Jonathan Rauch's Denial

I am always bitterly amused when I hear people say that homosexuality is a choice. Even many otherwise thoughtful people maintain that the homosexual is a heterosexual who perversely ignores, or at least somehow represses, his natural cravings. I say "otherwise thoughtful" because I know of no position which collapses more quickly, under even a moment's examination, than this one.

Never mind the obvious question of why anyone would choose homosexuality, with all the inconveniences and confusions and difficulties it poses.

Let us suppose, for argument's sake, that there are people who declare: "Actually, I would prefer to be (probably) childless, to face a hundred kinds of social difficulties, to disappoint and maybe horrify my parents, to risk alienating myself from some of my friends and many of my peers, to be an object of disgust and scorn to many millions of people. Sure.
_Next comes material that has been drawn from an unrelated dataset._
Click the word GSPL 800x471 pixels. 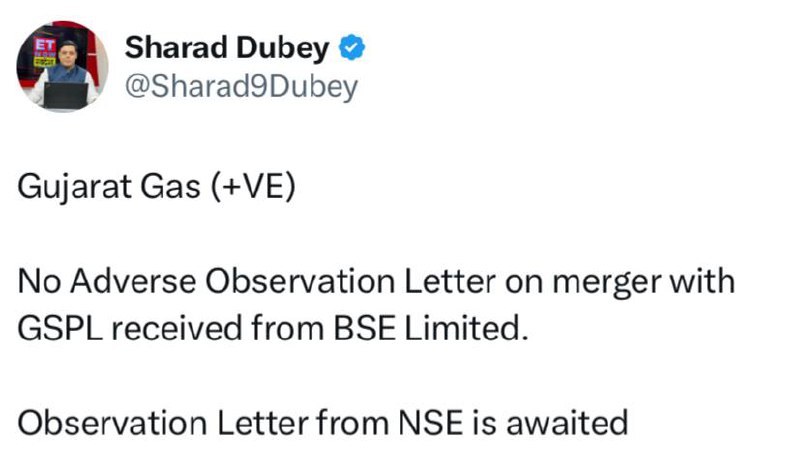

Sounds fun."

​From an excerpt of Jonathan Rauch's Denial, an Amazon Kindle Single.

Timely if you've read any representative portion of the comment section on the Sports Illustrated article in which Jason Collins announced he was gay. I can't find the comment section for that piece anymore, perhaps Sports Illustrated took them down, but many argued the article proved Collins had chosen to be gay.

Comments sections, for the most part, are sobering reminders of what people will write when they can hide behind the cloak of anonymity, but Rauch, who is gay himself, provides a very powerful argument against the idea that being gay is a conscious choice.  From an incentive standpoint, it's not a choice anyone would opt for in a rational actor model.